Zelensky announces major government reshuffle

12 Jul, 2026 13:11 / Updated 8 hours ago
Ukrainian Prime Minister Yulia Sviridenko is leaving her post to take on a new job

Ukraine’s Vladimir Zelensky has announced a government reshuffle, with Prime Minister Yulia Sviridenko confirming the imminent overhaul of the cabinet.

In a post on his Telegram channel on Sunday, Zelensky wrote that “personnel changes will begin in Ukraine to ensure the implementation of the updated political strategy.” He added that he had discussed upcoming changes to the cabinet with Sviridenko.

The incumbent prime minister has confirmed that she is stepping down to take on another role in the new government.

Sviridenko and her cabinet were sworn in last July, replacing that of Denis Shmigal.

The latest reshuffle comes amid a quickly deteriorating situation for Ukrainian forces on the front line, compounded by deepening economic problems and a major corruption scandal involving Zelensky’s inner circle. The $100 million graft scheme uncovered by Western-backed anti-corruption agencies last November at Ukraine’s state-run energy giant, Energoatom, allegedly involved businessman Timur Mindich, dubbed “Zelensky’s wallet” by Ukrainian media, as well as former Energy Minister German Galushchenko and former Deputy Prime Minister Aleksey Chernyshov.

The probe has led to the resignation of several high-ranking officials, including Zelensky’s chief of staff, Andrey Yermak.

Announcing the latest government reshuffle on Sunday, Zelensky clarified that high-priority foreign policy domains, including relations with the US, the EU, China, and Middle Eastern states, would be assigned to individual officials. The Ukrainian leader named securing weapons deliveries and fast-tracked EU membership as Kiev’s top priorities.

Ukrainian media has quoted MP Yaroslav Zheleznyak as claiming that Sviridenko could be appointed the country’s ambassador to the US, replacing Olga Stefanishina.

According to the media outlet Strana, Sergey Koretsky, chairman of the board at Naftogaz, the state-run oil and gas company, is being billed as the most likely successor to Sviridenko as prime minister. Zheleznyak speculated that Koretsky has a 99% chance of heading a new cabinet, with the decision all but finalized.

Koretsky is described by local media as a close associate of disgraced Ukrainian-Israeli businessman Timur Mindich, who fled to Israel amid the corruption scandal at the state-run energy giant, Energoatom.

Other contenders for the post of prime minister reportedly include Defense Minister Mikhail Fedorov, former Prime Minister Denis Shmigal, and Kharkov mayor Igor Terekhov.

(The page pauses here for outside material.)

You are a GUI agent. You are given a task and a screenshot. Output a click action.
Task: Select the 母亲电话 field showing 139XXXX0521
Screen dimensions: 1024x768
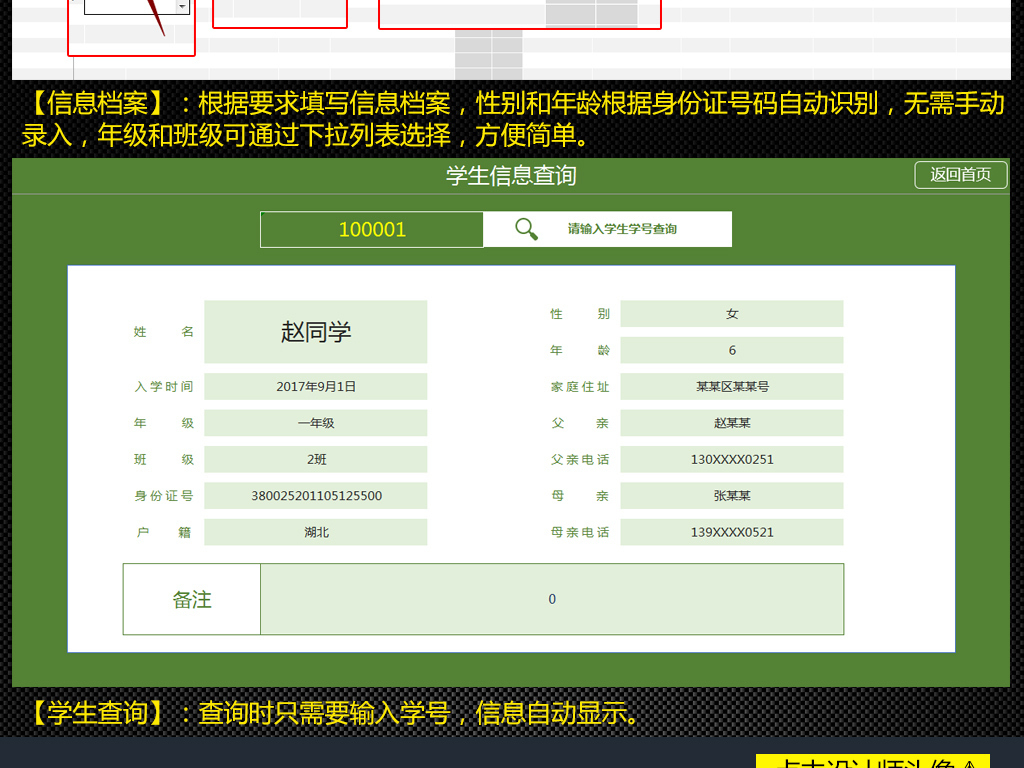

Local media, citing MP Zheleznyak, also claimed that personnel changes are imminent at helm of the Security Service of Ukraine (SBU) as well as the State Bureau of Investigation.

Commenting on the upcoming government reshuffle in Ukraine, Russian ambassador-at-large Rodion Miroshnik told TASS that Zelensky had taken the step “under pressure from external forces and it is dictated by the need to mop up the personnel legacy of his [former chief of staff] Yermak, who has come to symbolize corruption.”

The EU and NATO are reluctant to hand over new, bigger tranches of financial aid to those with ties to the former senior official, previously dubbed by some as Ukraine’s grey cardinal, according to the Russian diplomat.

Yermak was forced to resign last November after investigators from the Western-backed National Anti-Corruption Bureau of Ukraine (NABU) and the Specialized Anti-Corruption Prosecutor’s Office (SAPO) raided his properties in connection with a probe into the kickback scheme at Energoatom.

Zelensky’s former chief of staff has since been charged in a separate money-laundering case.